If you ignore the painful cliche, there seems to be some truth in my statement. Why change something if it is working perfectly well for what you want it to do? That’s the problem with engineers, there’s always an extremely cool way to do things. It might be slightly more complicated, and redundant, but if you can do make something awesome, why settle for the boring, easy method?
(There is actually a smbc-comic that describes this wonderfully.)
But I have to admit , I tend to do the same. Then again I am some sort of an engineer. Today I 3D printed a small cylinder, while the ink tube of a fountain pen probably could have served the same purpose. Why did I 3D print it then, you might ask? Because I could! 3D printing is awesome!
I mean, come on, look at this machine making it happen:
I’m diverging. Another thing I wanted to point out, is that old stuff can be extremely robust and do the job just at well. A few examples (straight out of my university) are an oven that looks as if you can mount in on your head and walk on the bottom of the ocean, and an electron microscope that looks as if it was stolen from a space ship on a 70’s sci-fi movie set. (The EM microscope photo isn’t actually the one in my building but a picture I found through googling “old electron microscope”. It looks very similar to the one they have downstairs.)
Granted, it might not provide the same resolution. But for a quick check and for certain applications, it’s good enough. And it looks absolutely antique. I guess you can compare it with having a record player, there are much easier and better sounding ways of playing music nowadays, but maybe you enjoy the crackle to the sound and the extra work of having to wind it up.
So, the moral of my story is, there’s no school like the old school. Depending on the application, that is.
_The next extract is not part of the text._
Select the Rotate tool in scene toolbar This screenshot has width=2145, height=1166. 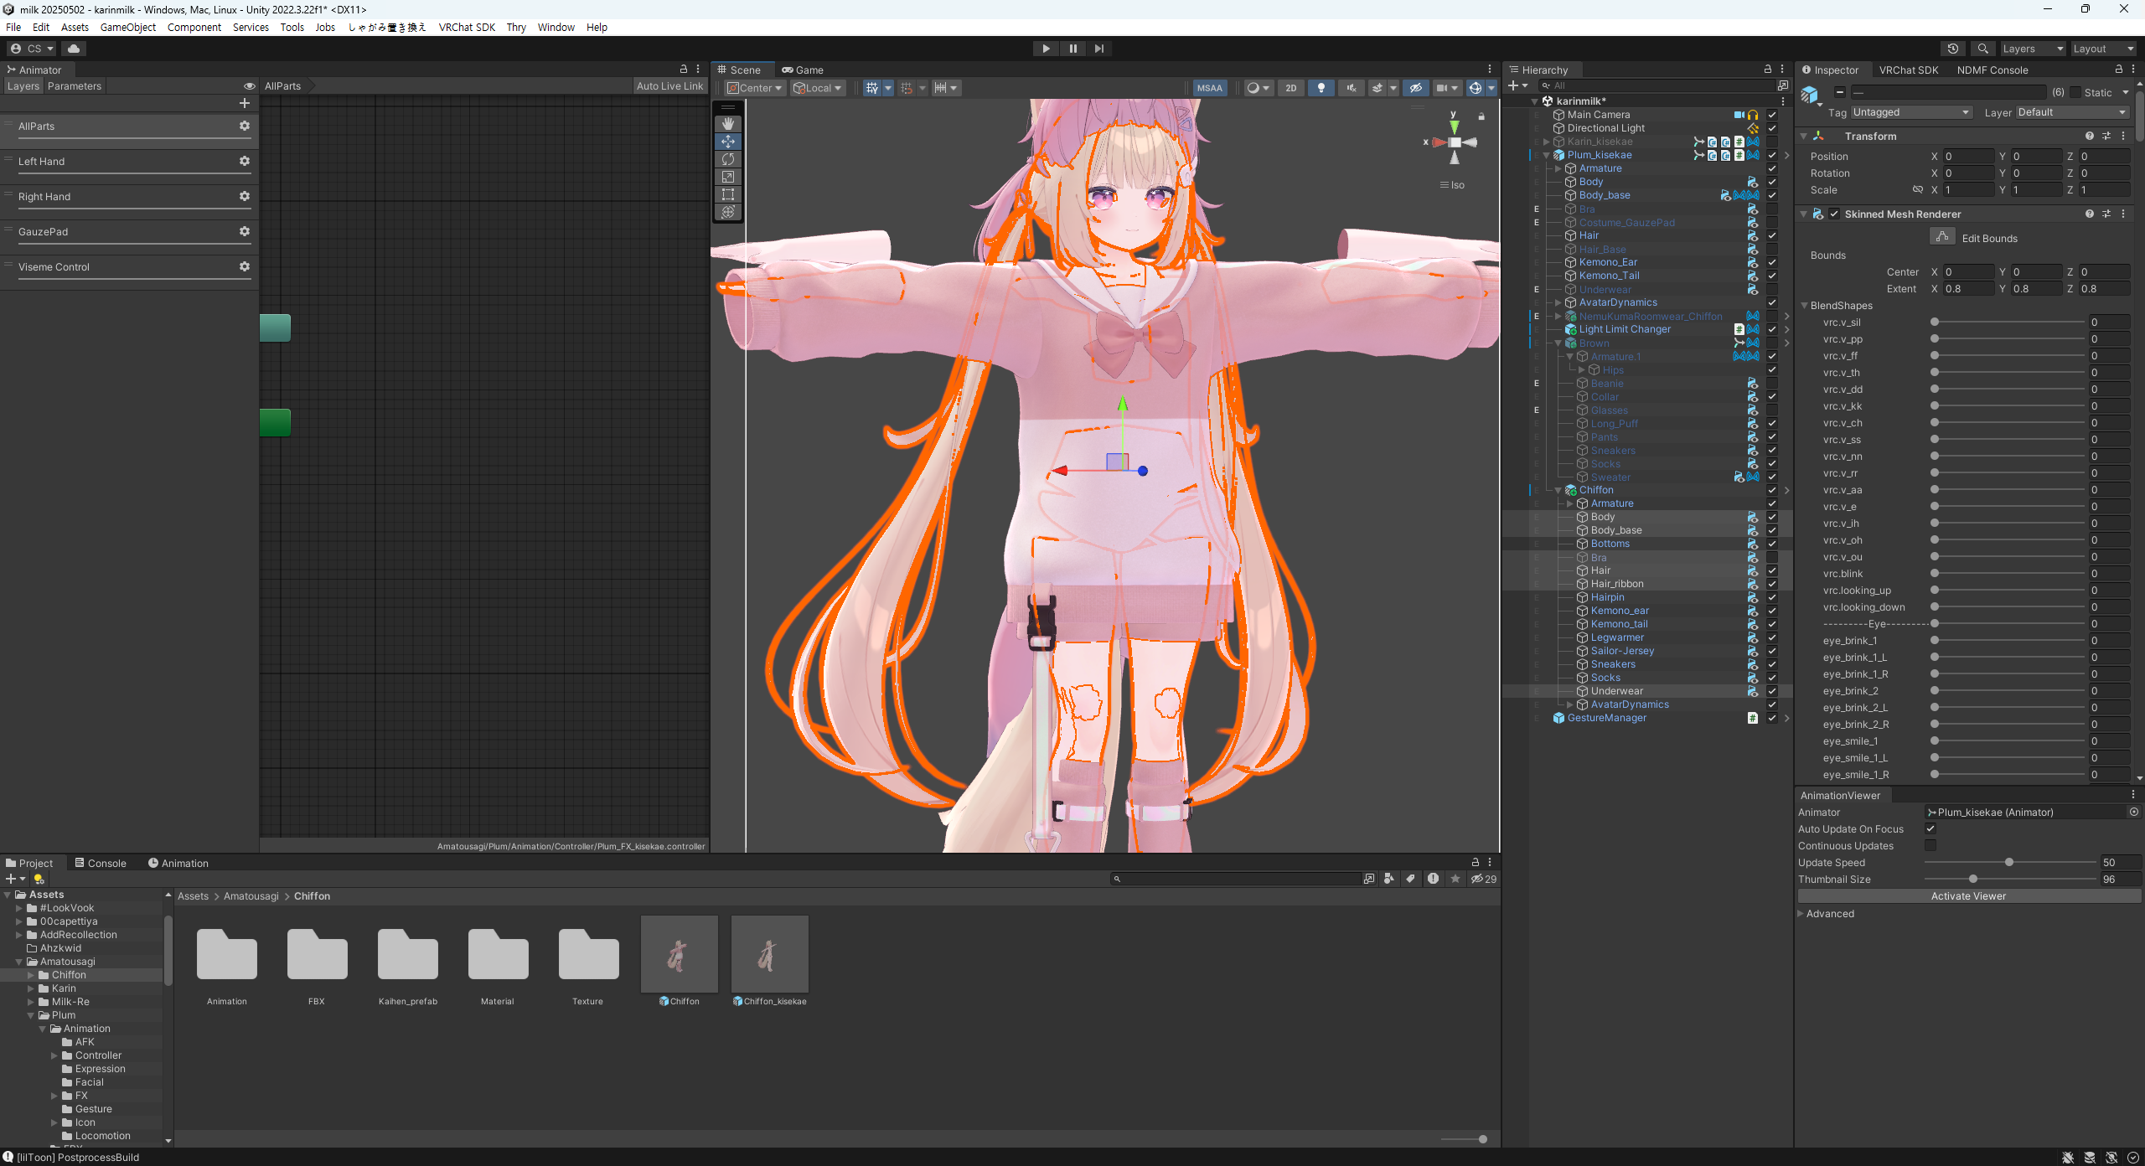pyautogui.click(x=727, y=159)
As a geeky and slightly hipster engineer, I seem to alternate between the two. I like to use wonderfully antique equipment sometime, and slightly too elaborate novel methods other times.
On a side note, I came across an this article: a Scottish Distillery has sent a batch of whiskey to space to see how zero-gravity conditions influence the interaction between their whiskey and some charred oak. It seems a bit far-fetched to me, why would you even want to know how things react without gravity? Why would you spend all that money to send things to space. Because you can, obviously.
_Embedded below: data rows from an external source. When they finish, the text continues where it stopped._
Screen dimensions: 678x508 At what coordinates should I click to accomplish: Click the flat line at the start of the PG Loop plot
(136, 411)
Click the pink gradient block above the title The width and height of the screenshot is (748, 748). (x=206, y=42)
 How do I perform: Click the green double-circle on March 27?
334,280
As quoted from the director of the distillery in question: “This is one small step for man but one giant leap for whisky.”
I’m sure it is.
After two weeks of a semi-intensive microscopy workshop, I have learned several interesting things. Additionally, I have also learned some valuable life lessons.
You’re never too old to be a crazy scientist. I know this because putting dry ice into a glass of lemonade is completely irrelevant but totally cool. Never grow up.
The whole point of microscopy is to make pretty pictures². There are multiple ways of achieving this – obviously I am now an expert after this course – but if you want to be published, the end result just has to look amazing.
Exhibit A:
This looks absolutely incredible, right? It is a tiny embryo octopus, but don’t you just want to own it and train it and use it to be the very best? Of course you do!
Exhibit B:
Sometimes not only the imaging technique, but the whole point of creating a structure is just to have something pretty, like this nanoflower. I’ve got to admit, giving me that on a first date would definitely work in your favour. However, at this very moment; all I’m able to image are things like this:
Just look at those phase rings! And the bad resolution! Awful!
But at least this collection of cells looks pretty peaceful, so that’s something.
² Footnote (it is number two because of simplicity, ² is on my keyboard): this obviously isn’t true. The point is to make images that have the right quality to show what you want to know. It’s just more fun if they turn out to be pretty (and) awesome.